The types of producers are the same in independent films as in Hollywood. Executive producers are the heavy financiers of the film. They procure at least 25 percent of the budget and may own the rights to the book the film's based on. Executive producers usually remain off set, far away from creative and technical procedures. Co-executive producers are studio executives or distributors who also have a financial stake in the film, albeit a smaller one. The co-producer helps with casting and in post-production. Line producers are always on the set supervising the budget. They have little to no creative input. The associate producer ensures the production runs smoothly along schedule, handling all problems that the production faces. Of these producers, there are essentially two types -- business and creative. Business handles the money; creative works with the director.

Primary Responsibilities

The producer gives birth to the project. This is done by acquiring the financing for the film. The producer may be responsible for hiring the director, overseeing casting, and assembling the crew. Producers also may occasionally come up with the concept or storyline of the film. While procrastinating on writing "The Dark Knight Rises," directors David Goyer and Christopher Nolan conceived "Man of Steel." Goyer shared his idea with Nolan, and the two of them expanded on it. Nolan called the studio instantly, and got the green light on producing the film. Depending on the extent of their involvement, producers may also dabble in post-production work, such as editing, music score and promotion.

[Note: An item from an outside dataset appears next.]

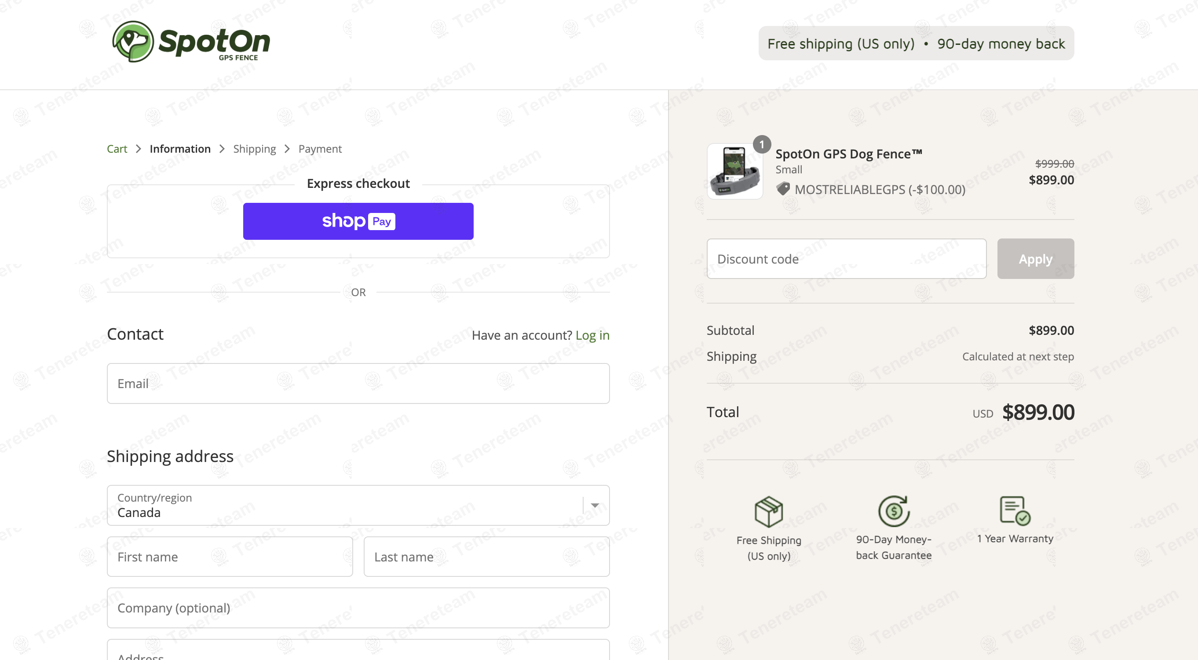
Task: Click the SpotOn GPS Fence logo
Action: pyautogui.click(x=191, y=42)
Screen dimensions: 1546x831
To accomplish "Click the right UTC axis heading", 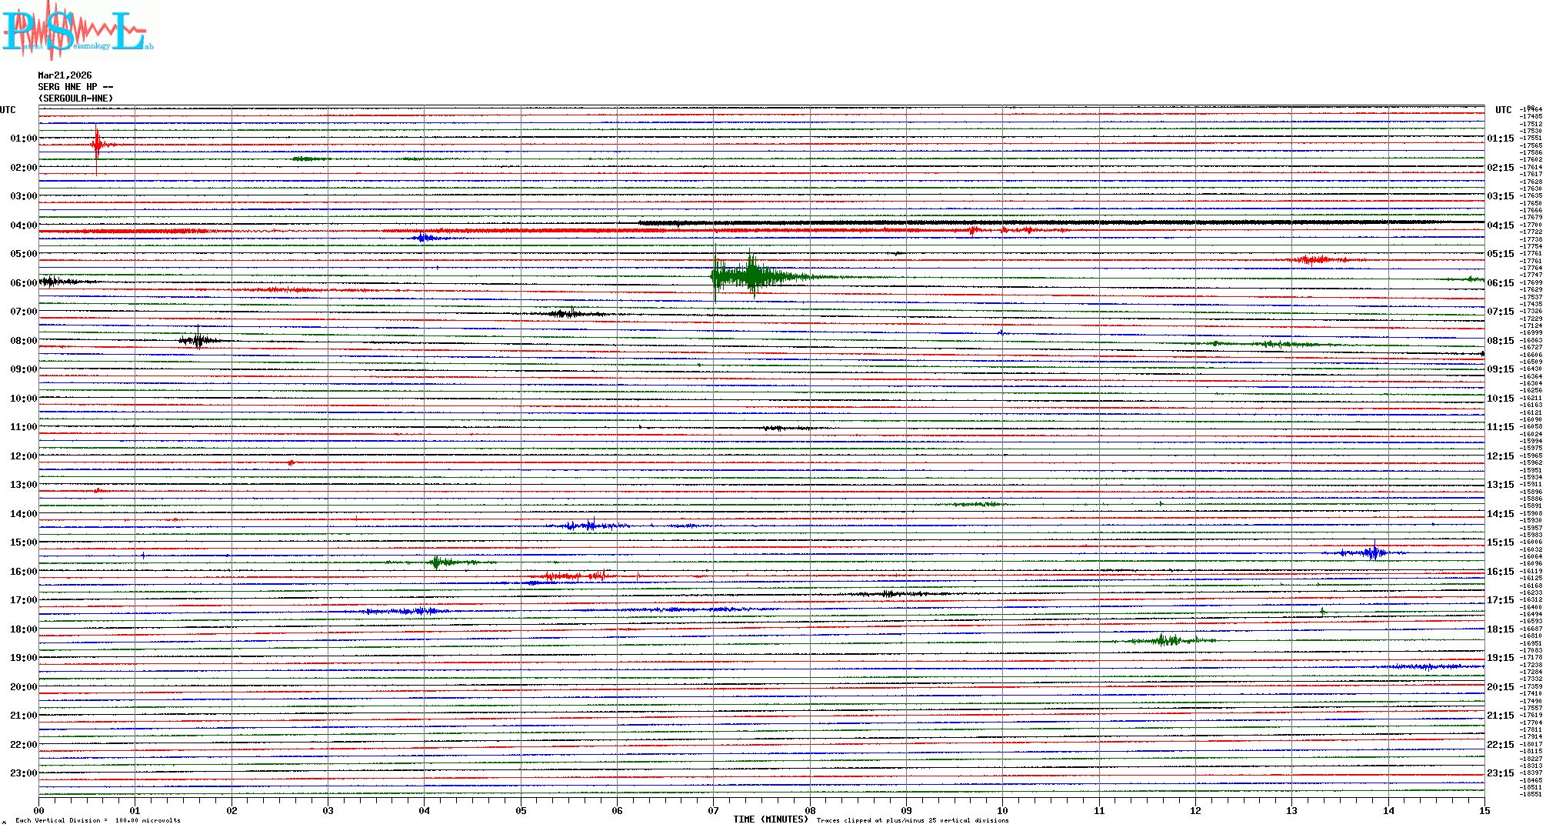I will 1503,110.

The most important difference between indie and studio producers is independents assume legal, business and financial responsibilities, while studio producers have the luxury of letting the studio shoulder those burdens.

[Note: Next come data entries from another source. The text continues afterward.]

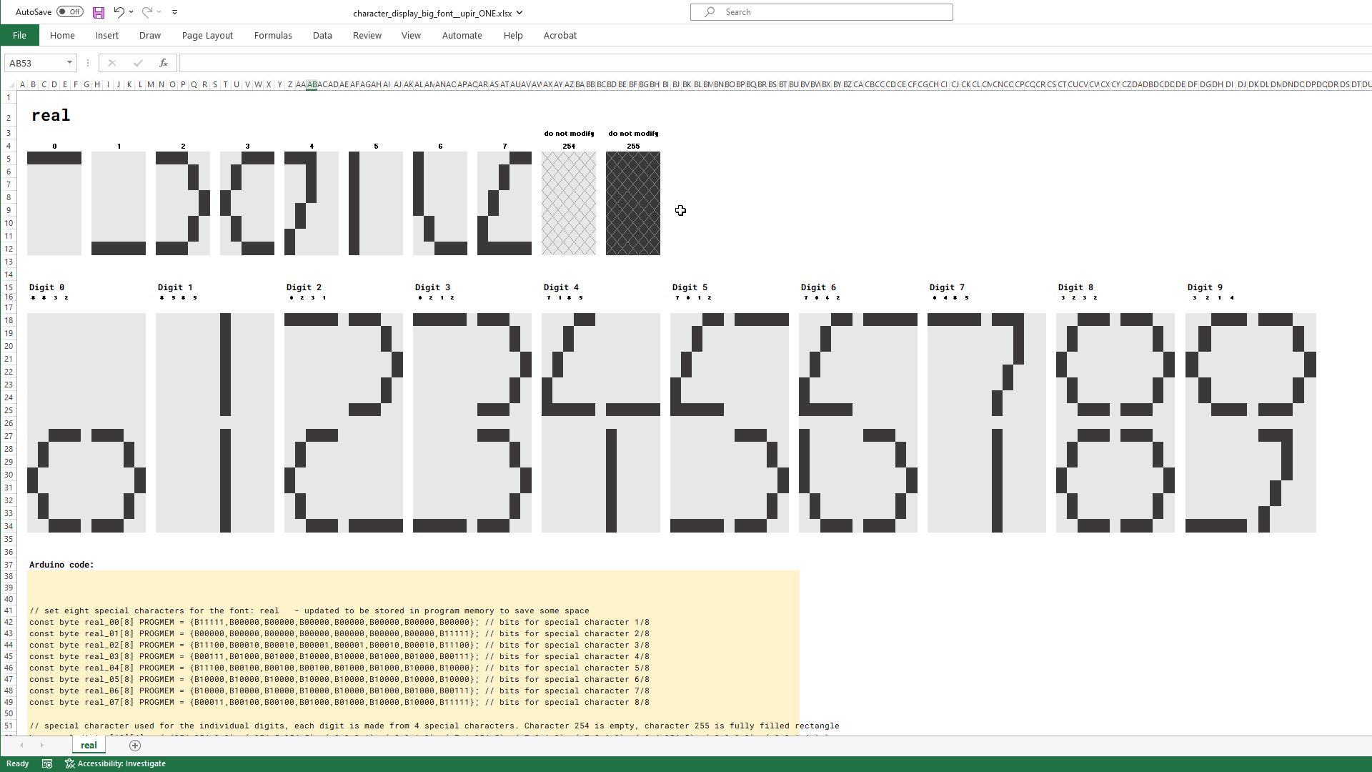Add a new worksheet with the plus button
Viewport: 1372px width, 772px height.
134,745
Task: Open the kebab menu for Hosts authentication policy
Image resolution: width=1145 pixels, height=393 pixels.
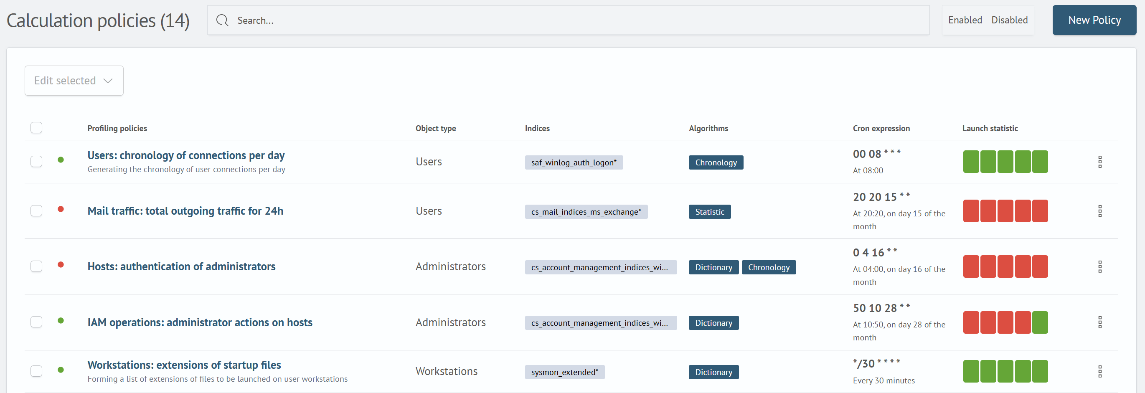Action: [1100, 266]
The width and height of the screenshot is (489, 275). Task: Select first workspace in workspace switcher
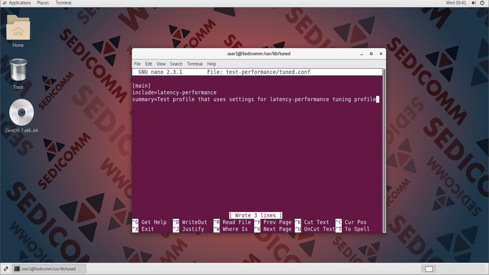[429, 269]
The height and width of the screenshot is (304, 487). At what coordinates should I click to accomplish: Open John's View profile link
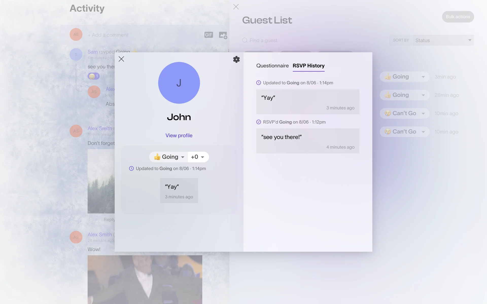pos(179,136)
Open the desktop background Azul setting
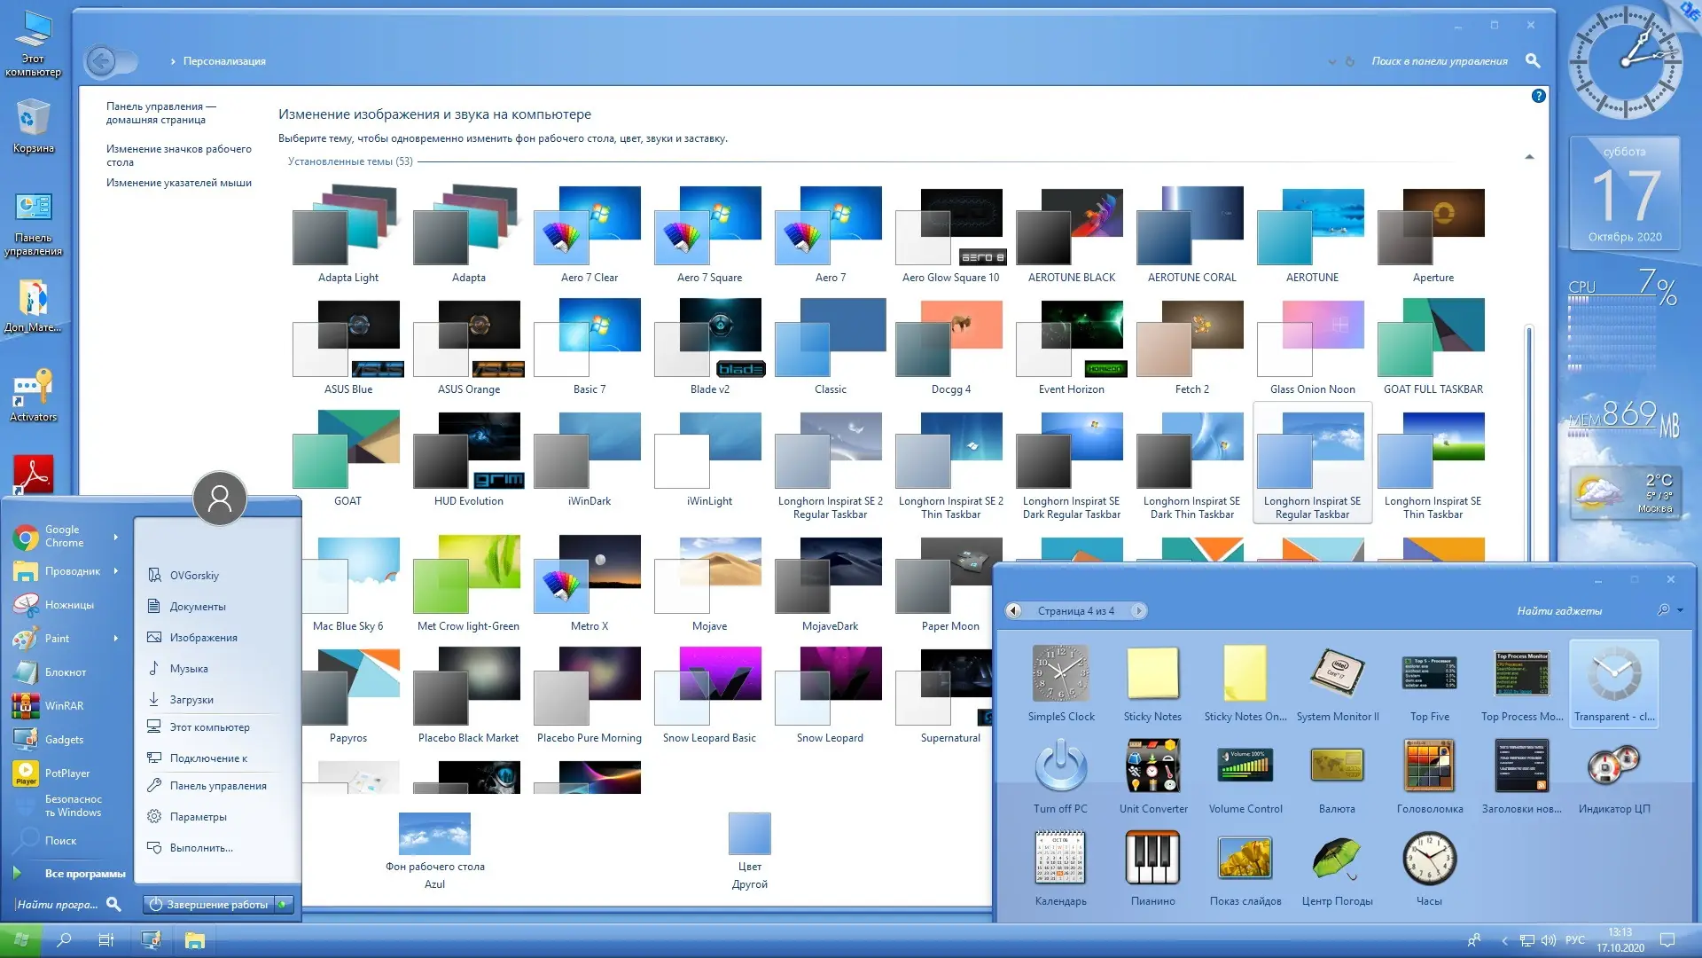 (x=434, y=835)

Added Responsibilities of Indie Producers

Independent producers take on several additional functions compared to studio producers. Indie producers act as business managers, dealing with dozens of rules, regulations and necessary forms to close deals in order to get their movies created. They develop their projects by writing or supervising the screenwriters' progress, as well as acquiring the rights to the material. After completing the screenplay, the producer packages the film by presenting potential financiers with the script, director, producers and cast. Producers may find sources of financing from family, friends, equity investors, banks or distributors. After the financing is in place, producers must set up production, which includes hiring employees, setting up accounting and payroll and finding locations. Once the film is finished, the producer must find a distributor. When the deal is in place, the producer then has to deliver the film and all its physical elements. These include sound tracks, masters and stills, and paper elements such as copyright registration, rights documents insurance and talent agreements.

Salary and Finances

Depending on success rate, independent film producers make varied salaries. According to the U.S. Bureau of Labor Statistics, producers and directors earn a median annual wage of $68,440. Studio producers often receive a salary upfront from the studio, but independent producers do not get their money this way. Their salary depends on the contract they negotiate. It may help if they have Screen Actors Guild and American Federation of Television and Radio Artists membership. SAG-AFTRA negotiates the best wages and working conditions for actors and other media professionals. The amount of money indie producers earn depends upon the deal they negotiated and the film's gross.